Vaughn Ohlman, yes, I'm going to talk about Vaughn, he whom I've teased about the Apple Meme and who is currently on the societal hotseat over his recently canceled retreat named 'Get Them Married.'
I don't know what other peoples marriages are really like, but I know what mine is like. We're a little over a month away from our thirtieth wedding anniversary and there are no divorce plans in the future. We didn't meet in a church youth group, or have a courtship or a betrothal. We dated.
In those years we've had joy, we've had tears and our bond is stronger than ever. My daddy didn't pick out Jim for me and insist we wed an hour after meeting. I dated Jim for over three years before we married. I wanted to be absolutely sure about what I was doing before I married him. But unlike most of these Quiverfull young ladies I wasn't in a hurry to marry because I'd seen how crazy marriage can be.
The great irony for us is that even if we're long out of our old fundamentalist/evangelical mindset we're still pretty traditional about some things. He mows the lawn and takes out the trash. I load the dishwasher and do the laundry. But unlike traditional gender role folks we're both very flexible, doing whatever needs to happen to keep the family running well. Example? A few days ago I spotted a few hours that were relatively dry and mowed the lawn. Jim's been busy and it's rained every day for weeks here. The grass was tall. I pitched in and did the thing that needed to happen regardless of whose responsibility or role it was.
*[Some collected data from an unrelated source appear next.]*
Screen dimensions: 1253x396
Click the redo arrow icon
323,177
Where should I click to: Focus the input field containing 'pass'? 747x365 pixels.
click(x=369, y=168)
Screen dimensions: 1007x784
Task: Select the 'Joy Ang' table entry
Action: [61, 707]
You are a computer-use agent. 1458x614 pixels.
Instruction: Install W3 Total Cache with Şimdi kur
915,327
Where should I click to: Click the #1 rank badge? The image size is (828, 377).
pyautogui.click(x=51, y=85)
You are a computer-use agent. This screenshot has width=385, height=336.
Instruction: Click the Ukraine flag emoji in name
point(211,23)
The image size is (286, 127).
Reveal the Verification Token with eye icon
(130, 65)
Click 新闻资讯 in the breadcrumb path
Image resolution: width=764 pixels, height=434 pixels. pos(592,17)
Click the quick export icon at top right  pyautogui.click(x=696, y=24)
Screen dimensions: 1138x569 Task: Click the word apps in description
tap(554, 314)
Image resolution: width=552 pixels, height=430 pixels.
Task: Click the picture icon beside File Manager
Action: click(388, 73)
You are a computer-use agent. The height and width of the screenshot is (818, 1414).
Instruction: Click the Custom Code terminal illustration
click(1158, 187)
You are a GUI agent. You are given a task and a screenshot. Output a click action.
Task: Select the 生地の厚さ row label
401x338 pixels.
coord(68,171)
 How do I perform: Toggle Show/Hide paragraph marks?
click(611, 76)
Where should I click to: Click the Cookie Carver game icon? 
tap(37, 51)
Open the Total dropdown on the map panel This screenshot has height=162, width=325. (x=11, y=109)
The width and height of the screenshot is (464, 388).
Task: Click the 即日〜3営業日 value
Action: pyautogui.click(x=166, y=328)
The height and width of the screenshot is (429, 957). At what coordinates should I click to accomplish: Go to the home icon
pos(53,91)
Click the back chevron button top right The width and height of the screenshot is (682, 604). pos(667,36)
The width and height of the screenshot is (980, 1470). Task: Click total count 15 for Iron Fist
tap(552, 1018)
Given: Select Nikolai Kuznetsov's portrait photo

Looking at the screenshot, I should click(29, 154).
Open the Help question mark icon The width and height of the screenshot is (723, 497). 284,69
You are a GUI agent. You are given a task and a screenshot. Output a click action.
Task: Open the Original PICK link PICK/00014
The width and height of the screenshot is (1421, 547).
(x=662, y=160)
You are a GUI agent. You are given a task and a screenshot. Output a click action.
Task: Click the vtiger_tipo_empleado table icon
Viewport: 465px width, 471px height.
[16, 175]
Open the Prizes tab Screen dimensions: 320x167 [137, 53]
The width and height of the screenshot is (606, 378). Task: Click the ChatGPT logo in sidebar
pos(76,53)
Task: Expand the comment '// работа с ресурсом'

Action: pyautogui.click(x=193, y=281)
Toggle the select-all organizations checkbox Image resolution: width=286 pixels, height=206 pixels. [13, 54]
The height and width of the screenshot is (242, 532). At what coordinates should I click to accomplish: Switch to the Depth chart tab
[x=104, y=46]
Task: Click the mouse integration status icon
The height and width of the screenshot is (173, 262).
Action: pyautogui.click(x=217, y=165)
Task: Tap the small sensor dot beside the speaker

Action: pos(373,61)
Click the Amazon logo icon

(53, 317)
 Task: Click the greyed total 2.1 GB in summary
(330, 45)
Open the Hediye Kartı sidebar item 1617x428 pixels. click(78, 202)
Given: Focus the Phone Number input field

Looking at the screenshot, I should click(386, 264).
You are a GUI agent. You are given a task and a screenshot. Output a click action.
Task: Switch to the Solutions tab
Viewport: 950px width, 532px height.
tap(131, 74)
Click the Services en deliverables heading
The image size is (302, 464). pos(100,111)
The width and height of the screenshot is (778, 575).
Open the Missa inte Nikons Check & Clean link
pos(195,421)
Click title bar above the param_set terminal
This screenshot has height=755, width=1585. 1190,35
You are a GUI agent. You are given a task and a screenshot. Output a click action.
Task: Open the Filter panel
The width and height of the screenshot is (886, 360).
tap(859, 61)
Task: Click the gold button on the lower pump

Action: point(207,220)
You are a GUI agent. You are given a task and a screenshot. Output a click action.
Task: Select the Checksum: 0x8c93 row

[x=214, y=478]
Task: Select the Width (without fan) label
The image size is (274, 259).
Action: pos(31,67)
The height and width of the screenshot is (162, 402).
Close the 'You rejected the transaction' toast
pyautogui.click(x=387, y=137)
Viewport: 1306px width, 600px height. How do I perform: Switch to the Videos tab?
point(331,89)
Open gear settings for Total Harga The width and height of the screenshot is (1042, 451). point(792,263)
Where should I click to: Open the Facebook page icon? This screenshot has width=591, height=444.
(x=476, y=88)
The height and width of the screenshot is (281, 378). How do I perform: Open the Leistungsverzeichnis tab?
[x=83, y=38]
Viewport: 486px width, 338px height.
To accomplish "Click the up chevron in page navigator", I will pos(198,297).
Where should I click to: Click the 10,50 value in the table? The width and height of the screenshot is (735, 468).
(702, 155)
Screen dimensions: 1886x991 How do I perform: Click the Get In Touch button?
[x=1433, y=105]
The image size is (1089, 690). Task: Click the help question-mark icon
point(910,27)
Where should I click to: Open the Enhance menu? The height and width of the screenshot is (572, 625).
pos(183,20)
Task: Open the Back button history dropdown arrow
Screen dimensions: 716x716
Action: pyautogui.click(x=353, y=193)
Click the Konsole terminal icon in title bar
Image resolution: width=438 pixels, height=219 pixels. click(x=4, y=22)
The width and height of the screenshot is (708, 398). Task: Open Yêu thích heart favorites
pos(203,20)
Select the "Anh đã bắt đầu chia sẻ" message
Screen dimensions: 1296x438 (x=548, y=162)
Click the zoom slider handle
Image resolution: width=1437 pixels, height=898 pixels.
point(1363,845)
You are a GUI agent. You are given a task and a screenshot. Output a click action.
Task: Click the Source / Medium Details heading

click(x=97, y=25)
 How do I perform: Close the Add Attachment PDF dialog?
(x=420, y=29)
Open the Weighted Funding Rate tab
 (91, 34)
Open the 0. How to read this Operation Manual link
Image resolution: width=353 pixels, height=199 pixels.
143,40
Marriage is a partnership, not a slave and owner relationship that nearly every single Quiverfull or conservative ministry seems to claim it is. That is one of the many things that disturbs me about the agenda pushed by radical Christianity. Life just isn't that neat, tidy and compartmentalized naturally.
I've known Vaughn for a long time now, maybe three or four years since I first quoted him at No Longer Quivering for our Quoting Quiverfull feature. I've corresponded with him. Why? Because he's one of the few from the Quiverfull side that is approachable and open to discussion. So many on his side, hell, from either side, aren't willing to discuss what it is they believe or open to any sort of possible commonality.
For a very long time, even before I left my old faith, I felt that the only way that the problems of this world were going to be solved was by reaching across divides and finding that place where we intersect with one another. It's a big reason why I have friends and correspondents from all over the faith or no faith map. I think it's an important thing. I might not agree with people, but I've always respected their right to their opinions.
But after all that's been said and done in the last 48 hours I think I'm going to have to remove Mr. Ohlman from further discussion. There are just things that I cannot abide, that offend not only the laws of our great nation, but violate the social good.
Let me recap what any of this has to do with marriage and what incident I'm referring to.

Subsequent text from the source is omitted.